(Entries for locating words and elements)
■ ■ ■ ■

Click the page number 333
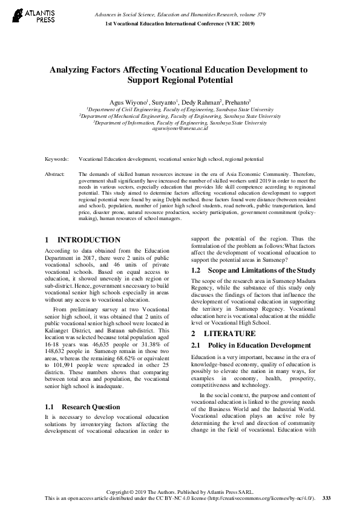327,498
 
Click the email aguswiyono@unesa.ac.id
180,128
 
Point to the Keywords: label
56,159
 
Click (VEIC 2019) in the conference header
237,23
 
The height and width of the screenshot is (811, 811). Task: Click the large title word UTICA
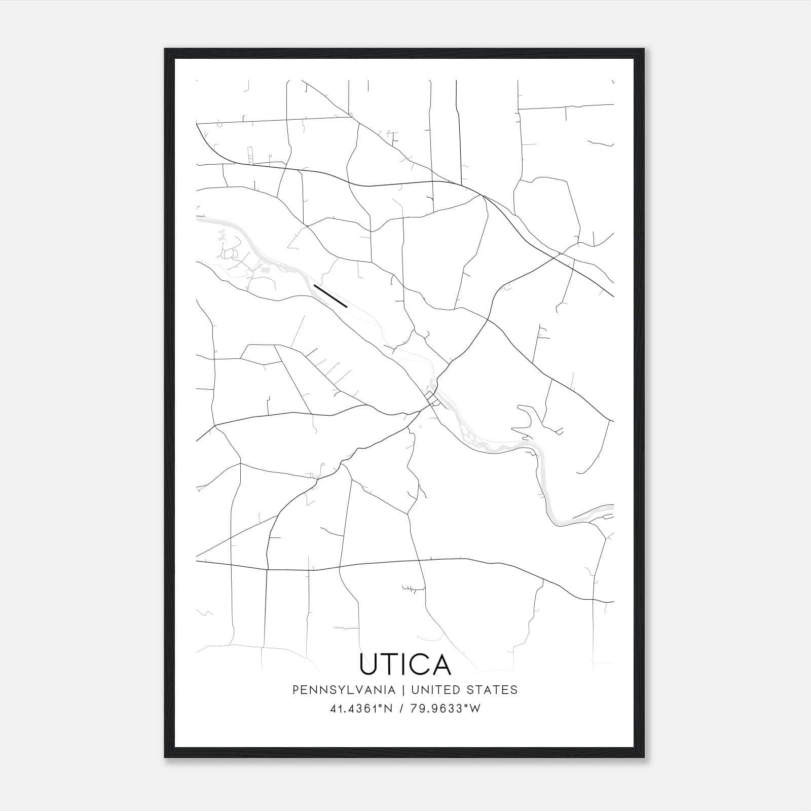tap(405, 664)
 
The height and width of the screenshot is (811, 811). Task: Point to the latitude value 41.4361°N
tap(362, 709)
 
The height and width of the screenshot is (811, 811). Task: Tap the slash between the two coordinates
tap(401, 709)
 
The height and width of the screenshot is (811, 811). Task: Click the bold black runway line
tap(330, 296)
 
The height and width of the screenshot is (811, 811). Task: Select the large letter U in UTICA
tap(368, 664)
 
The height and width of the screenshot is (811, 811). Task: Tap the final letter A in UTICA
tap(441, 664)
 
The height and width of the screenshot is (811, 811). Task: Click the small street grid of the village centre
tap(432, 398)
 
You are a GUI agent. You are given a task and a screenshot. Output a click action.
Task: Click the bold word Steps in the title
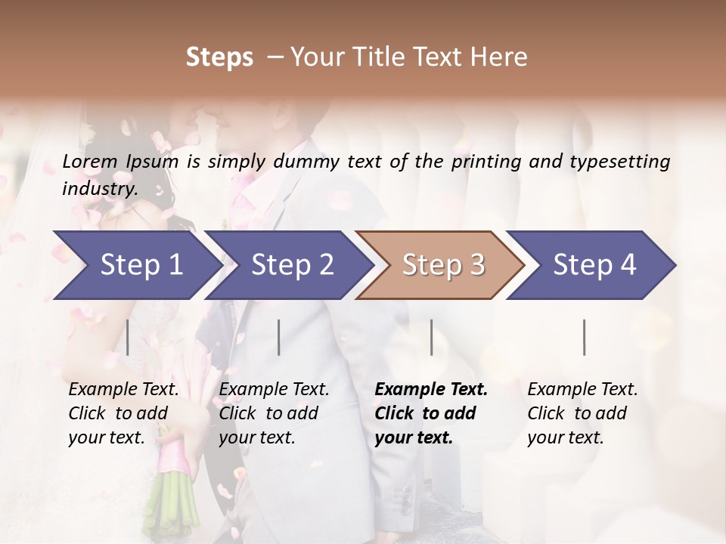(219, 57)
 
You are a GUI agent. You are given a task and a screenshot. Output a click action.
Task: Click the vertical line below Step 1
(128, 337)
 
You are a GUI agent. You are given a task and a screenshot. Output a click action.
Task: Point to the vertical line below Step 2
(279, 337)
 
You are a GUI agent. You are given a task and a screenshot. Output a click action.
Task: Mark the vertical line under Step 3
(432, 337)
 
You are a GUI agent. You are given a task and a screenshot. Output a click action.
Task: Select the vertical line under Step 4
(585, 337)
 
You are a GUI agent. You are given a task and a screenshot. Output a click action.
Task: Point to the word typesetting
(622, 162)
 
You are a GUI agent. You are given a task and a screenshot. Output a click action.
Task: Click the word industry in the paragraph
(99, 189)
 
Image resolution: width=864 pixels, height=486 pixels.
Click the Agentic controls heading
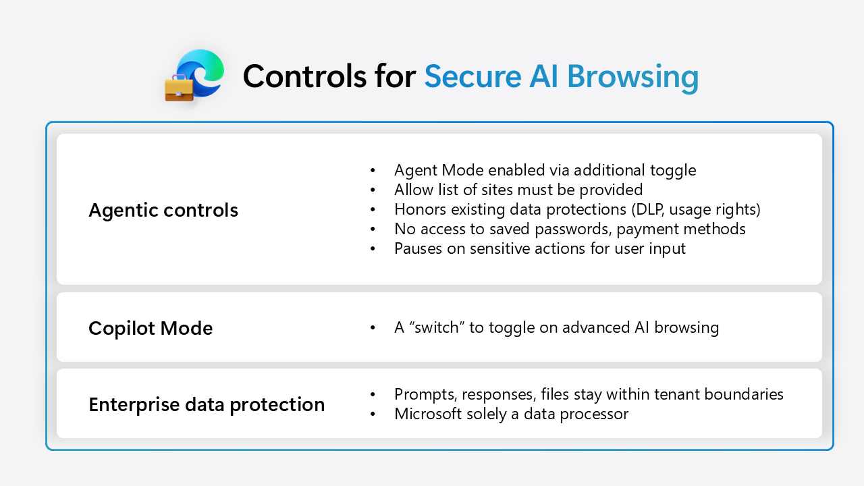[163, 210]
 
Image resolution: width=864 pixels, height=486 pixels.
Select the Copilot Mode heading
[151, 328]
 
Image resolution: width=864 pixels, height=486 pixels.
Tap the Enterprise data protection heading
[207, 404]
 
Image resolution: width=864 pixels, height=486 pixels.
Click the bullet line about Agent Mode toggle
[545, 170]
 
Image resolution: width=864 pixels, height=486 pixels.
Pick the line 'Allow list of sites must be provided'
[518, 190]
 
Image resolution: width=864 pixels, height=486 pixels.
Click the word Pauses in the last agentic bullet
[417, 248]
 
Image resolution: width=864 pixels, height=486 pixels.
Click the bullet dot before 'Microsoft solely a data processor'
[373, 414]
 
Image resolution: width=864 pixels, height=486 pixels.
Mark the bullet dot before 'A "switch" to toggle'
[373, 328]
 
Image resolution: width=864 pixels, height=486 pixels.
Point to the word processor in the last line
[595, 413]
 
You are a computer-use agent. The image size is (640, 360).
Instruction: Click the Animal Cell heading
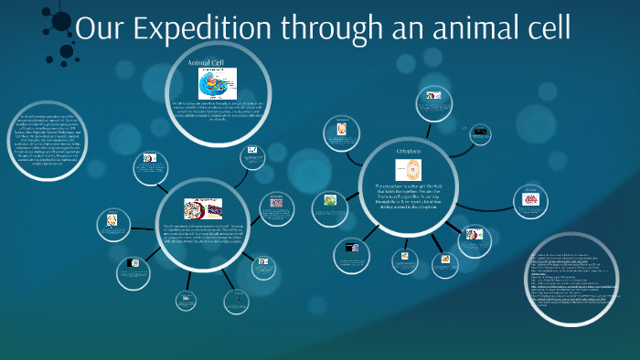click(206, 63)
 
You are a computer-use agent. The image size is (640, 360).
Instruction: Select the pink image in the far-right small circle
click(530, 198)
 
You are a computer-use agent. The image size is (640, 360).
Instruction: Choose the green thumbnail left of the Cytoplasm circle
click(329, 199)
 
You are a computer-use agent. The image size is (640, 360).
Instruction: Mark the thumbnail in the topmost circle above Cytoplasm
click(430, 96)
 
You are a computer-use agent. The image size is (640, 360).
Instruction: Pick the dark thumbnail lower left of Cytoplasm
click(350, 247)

■ ■ ■ ■

[What the task requires]
Find every line in the entries above that contains the string "letter", and copy each one in full. Case counts.

[Answer for this exercise]
The height and width of the screenshot is (811, 811). Task: Select the large letter U in UTICA
The height and width of the screenshot is (811, 811). Task: Tap the final letter A in UTICA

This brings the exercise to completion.